What should risk managers consider when embarking on the Artificial Intelligence journey?
Whether we like it or not, the age of Artificial Intelligence (AI) is here. It has been here for quite some time but it is only lately that technological development has pushed it concertedly into the spotlight. The Covid-19 pandemic has spurred more businesses and individuals to go online, which has led to higher connectivity and the blurring of boundaries. The digital economy is booming, and major potential ICT opportunities abound. This is one area which is thriving amid the disruption and uncertainty brought on by the virus.
The opportunities that come with this are staggering, but so are the pitfalls. Never before in human history has so much data been available – and this is both a blessing and a curse. “More data is being created because of the increase in online transactions,” said Dr Ong Hong Hoe, Bank Negara’s Head of Data Science and Analytics.
“By 2025, there will be 175 zettabytes in use. AI will be needed to manage data, to determine what is important to the customer.”
It is also expected to help businesses generate more than US$31.2 billion in revenue by 2025. But what exactly is it? AI can be classified into three categories: narrow, general and super intelligence. Of the three, narrow intelligence is most widely used, mainly in machines. Alphabet’s driverless car, Amazon’s anticipatory shipping app, neural voice cloning, voice-based chatbots and face detection or recognition software are examples of general intelligence technology that is currently deployed. Some of these are very accurate; at least 50 countries have already seen fit to put AI policies in place, and tighter regulation is likely.
AI systems are dynamic and can evolve as technology progresses. They are able to “make” decisions based on logic and rules, and can be programmed for destruction. Far from being the stuff of science fiction, AI takes all its biases from humans, “learning” racist or sexist behaviour, and incorporating human prejudices into its algorithms through data annotation. Besides these inherent weaknesses, several AI-related risks have emerged in recent years as well, warned Dr Ong. Companies leveraging on AI in their vehicles may face increased liability risk. In the case of driverless cars, for example, it may not be easy to determine who is at fault in an accident.

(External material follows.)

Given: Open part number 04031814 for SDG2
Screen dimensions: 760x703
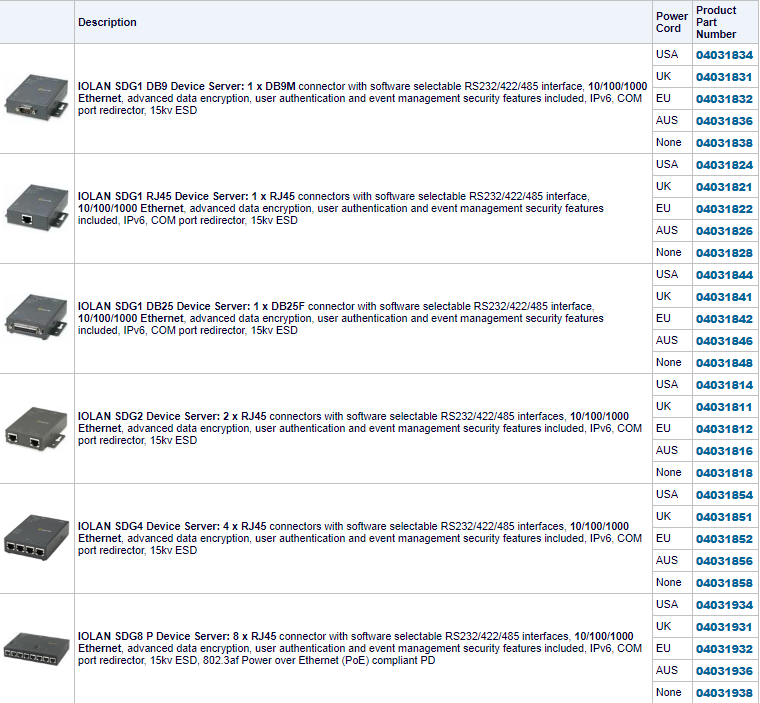Looking at the screenshot, I should coord(724,385).
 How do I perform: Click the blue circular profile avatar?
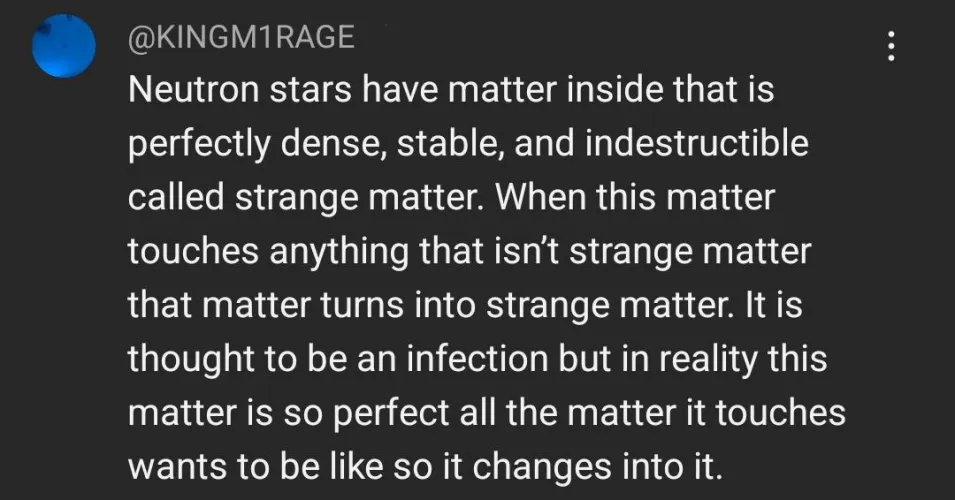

The ability of AI to handle large amounts of data may lead to data privacy risk. AI used to analyse data could be programmed to select the kind of information to use, giving rise to privacy issues and putting confidentiality at risk. In recent years, the issue of “Deep Fakes” – AI-enhanced images – has emerged, and the growing sophistication of the technology has made it increasingly difficult to differentiate a manipulated image from an authentic one. Coupled with social media, this is making it easier to spread disinformation that is not only incorrect but can be dangerous. Compounding this problem is that it may not be illegal in some jurisdictions which have no laws in place to check it.

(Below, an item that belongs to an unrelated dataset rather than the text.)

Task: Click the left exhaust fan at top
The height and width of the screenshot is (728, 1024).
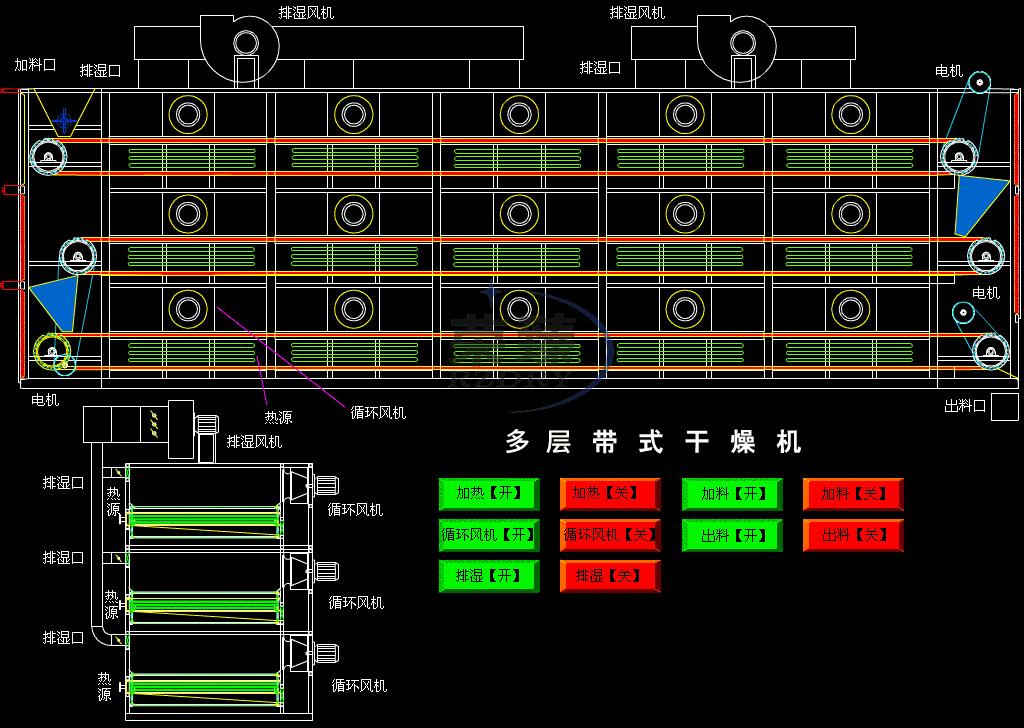Action: pos(245,42)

The risk of losing jobs to AI becomes real not when tedious jobs are automated, but when staff cannot be retained or retrained. Many companies are unable or unwilling to redeploy staff who may be affected by such changes because of the internal environment. Retraining or upskilling may be necessary but firms may not be able to afford it, particularly when large numbers of employees are concerned. Implementing AI is never an easy task, and is almost always an expensive one, even for large organisations. Smaller firms may find it impossible and therein lies a conundrum: small firms could benefit extensively from AI but may not be able to afford it.
This could lead to what Dr Ong described as “monopolies of sovereignty risk” where smaller companies lose out to big ones because they just cannot afford the tools that will amplify and sustain their competitiveness. AI may be the solution to many productivity issues but it may present more complications than it can resolve. What can organisations large or small do, to make it work for them? As with many things that need managing, the first step is to develop a thorough understanding of the issues, and the major challenges that the organisation may face. Only then can decisions be made about how much to invest in R&D to bring the organisation up to the level of AI which it actually needs.
Despite its “artificial” character, attention must be paid to the human aspect of AI, to better develop the processes required to manage it appropriately. This is particularly important from the documentation and compliance perspectives. Dr Ong urged the audience to “plan for failure,” stressing that AI will not happen organically. A future which includes AI could be painful. “Job loss is real, but people can upskill,” he stated.
“AI takes away jobs which are tedious and repetitive.” Risk Managers, he said, will have to look into a multitude of dimensions to identify where or how their respective organisations will be at risk from AI as it is almost always customised to the organisation.
The current low level of AI use across industries may be a good thing. Most sectors prioritise automation, which is at the narrow intelligence end of AI. The environment may be conducive, therefore, with the concerted move to online commerce because of the pandemic, to step up AI implementation. Considering the direction that businesses will have to take post-pandemic, more concerted application of AI may well be a necessity, not an option. The risk will lie in not implementing it fast enough to allow the organisation to recover, grow and maintain its competitiveness in the New Normal.